In Gedanken immer im Krieg in der Ukraine
Ich muss auch an eine Freundin denken, deren schwer demente Oma im besetzten Cherson zurückgeblieben war. Erst nach der Befreiung durch die ukrainische Armee konnte sie zu ihr. Ich muss an meinen Schwiegervater denken, der mitten im Krieg an Krebs starb und dessen Therapie durch die ständigen Bombardierungen noch schwieriger wurde. Wegen der Ausgangssperre konnten wir nicht einmal die übliche Totenwache halten. Ich muss an das kleine Mädchen mit Downsyndrom denken, das bei dem Raketenangriff in Winnyzja starb. Ich muss an andere Freunde denken, die unter Einsatz ihres eigenen Lebens sogar zurückgelassene Haustiere aus den von Russland bombardierten Gebieten holen, damit diese ein neues Zuhause finden.
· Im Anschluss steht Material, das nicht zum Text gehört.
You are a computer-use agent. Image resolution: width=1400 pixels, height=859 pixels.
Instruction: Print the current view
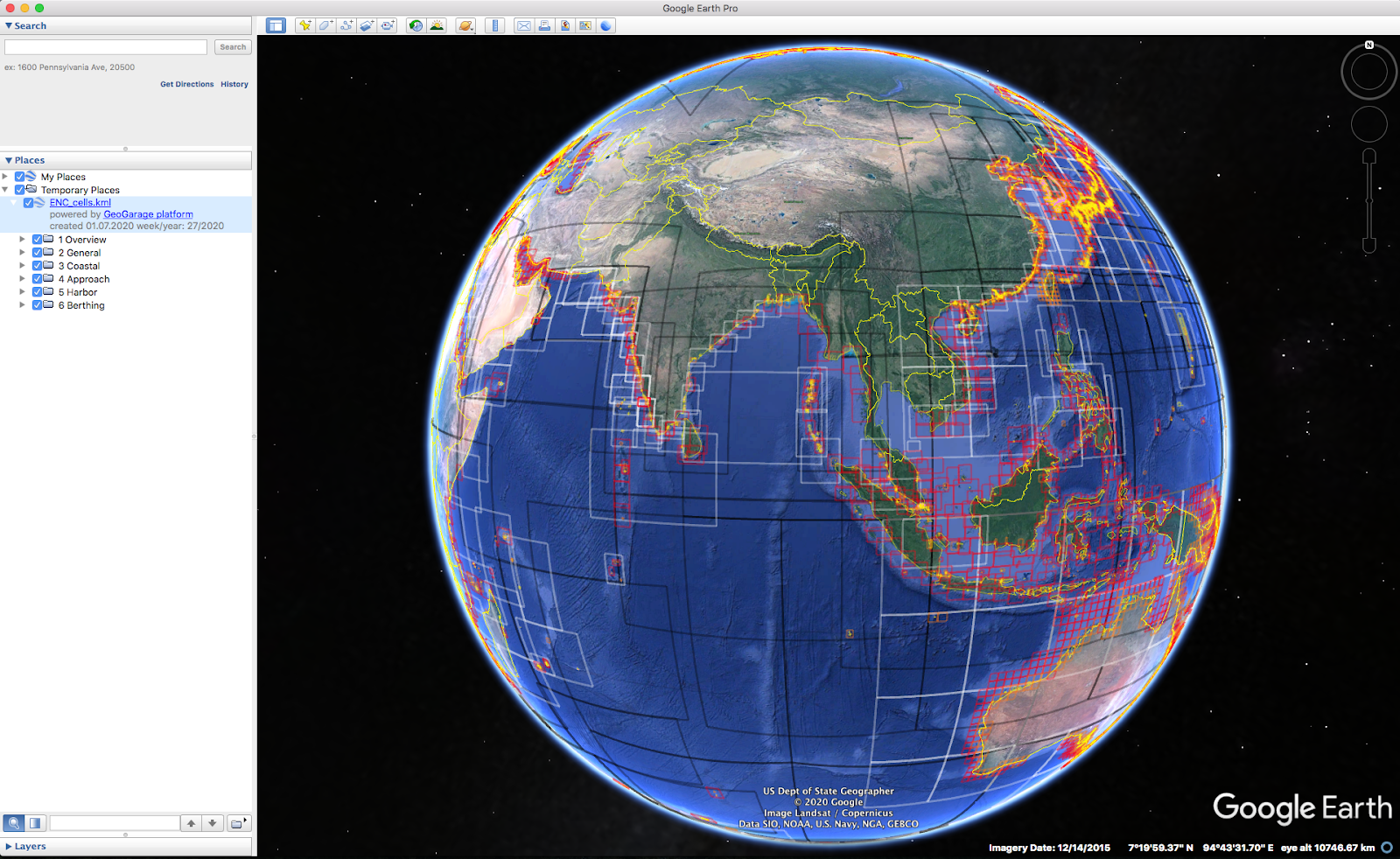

Ich denke an meinen guten Freund, der gerade in den Schützengräben von Bachmut dient.
Doch neben all der Trauer, der Wut und der Fassungslosigkeit gibt es auch Grund zur Hoffnung. Viele Menschen wissen nun endlich, dass es zwischen Deutschland und Russland noch andere Länder gibt und dass deren Bewohner nicht nur Verhandlungsmasse zwischen Großmächten sind. Auch in Deutschland weiß man jetzt viel mehr über ukrainische Kultur, Musik, ist offener für ukrainische Stimmen. Mehr Menschen haben verstanden, dass all die Warnungen der Osteuropäer aus den letzten Jahren keine bloße Panikmache waren. Und nicht zuletzt die große Hilfsbereitschaft so vieler Menschen auch in Deutschland gegenüber den Opfern des Krieges ist überwältigend.

Die wichtigste Hoffnung bleibt aber, dass die Ukraine diesen Krieg gewinnt. Nur dann steht fest, dass alle Ukrainer endlich wieder in ihre Heimat zurückkehren können. Und nur dann werde ich vielleicht auch wieder meine 18 Umzugskisten die Treppen in Lwiw hinaufschleppen – ganz ohne Sirene.